Is that a typo first line. Perhaps should be CaCl2.6H2O. If so just add the two equations to obtain
CaCl2(s) ==> CaCl2(aq) about -82 kJ/mol but that isn't exact.
To find the heat of solution of anhydrous CaCl2 in a large volume of water, we need to consider the heat of hydration of CaCl2(s) and the heat of dissolution of anhydrous CaCl2.
The given equation for the dissolution of hydrated CaCl2 is:
CaCl2(s) + 6H2O(l) -> CaCl2 * 6H2O(s) ΔH = -97.0 kJ
This means that for every mole of hydrated CaCl2 that dissolves, 97.0 kJ of heat is released.
Now, let's consider the process of dissolving anhydrous CaCl2:
CaCl2(s) -> CaCl2(aq) ΔH = ?
Since anhydrous CaCl2 does not contain water molecules, we need to consider the heat of hydration of CaCl2(s) to form CaCl2 * 6H2O(s). From the given information, we know that the heat of hydration is -97.0 kJ/mol.
To calculate the heat of solution of anhydrous CaCl2, we need to subtract the heat of hydration from the heat of dissolution of hydrated CaCl2:
Heat of Solution = Heat of Dissolution - Heat of Hydration
Heat of Solution = -97.0 kJ - (-97.0 kJ)
Heat of Solution = -97.0 kJ + 97.0 kJ
Heat of Solution = 0 kJ/mol
Therefore, the heat of solution of anhydrous CaCl2 in a large volume of water is 0 kJ/mol.
To find the heat of solution of anhydrous CaCl2 in a large volume of water, we need to use the given information:
1. The heat of hydration of CaCl2·6H2O (CaCl2 with 6 water molecules) is -97.0 kJ/mol. This means that when one mole of CaCl2·6H2O dissolves in water, it releases 97.0 kJ of heat.

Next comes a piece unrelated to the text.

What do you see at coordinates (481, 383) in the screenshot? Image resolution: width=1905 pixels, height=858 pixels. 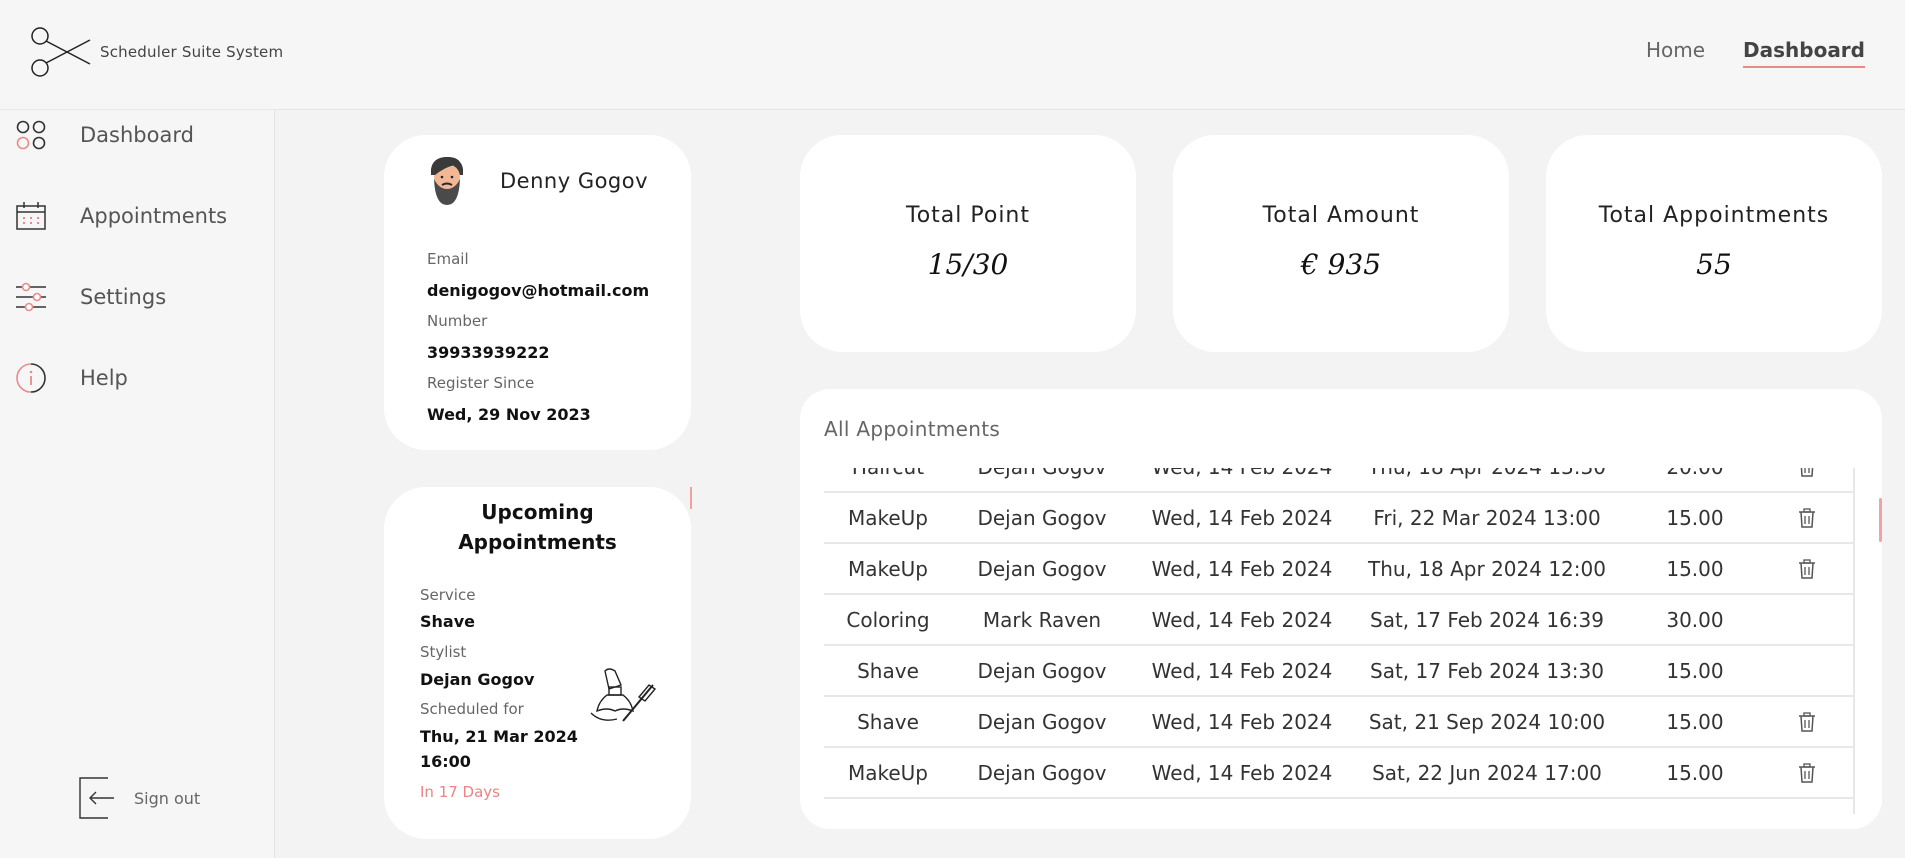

2. The heat of solution of solid CaCl2·H2O (CaCl2 with 1 water molecule) is given as 14.6 kJ/mol. This means that when one mole of solid CaCl2·H2O dissolves in water, it absorbs 14.6 kJ of heat.
To find the heat of solution of anhydrous CaCl2, we need to subtract the heat of hydration of CaCl2 from the heat of solution of CaCl2·H2O.
Since the stoichiometric ratio of anhydrous CaCl2 to CaCl2·6H2O is 1:1, we can assume that the heat of solution of anhydrous CaCl2 would be the same as the heat of solution of CaCl2·H2O. Therefore, the heat of solution of anhydrous CaCl2 in water would also be 14.6 kJ/mol.
In conclusion, the heat of solution of anhydrous CaCl2 in a large volume of water is 14.6 kJ/mol.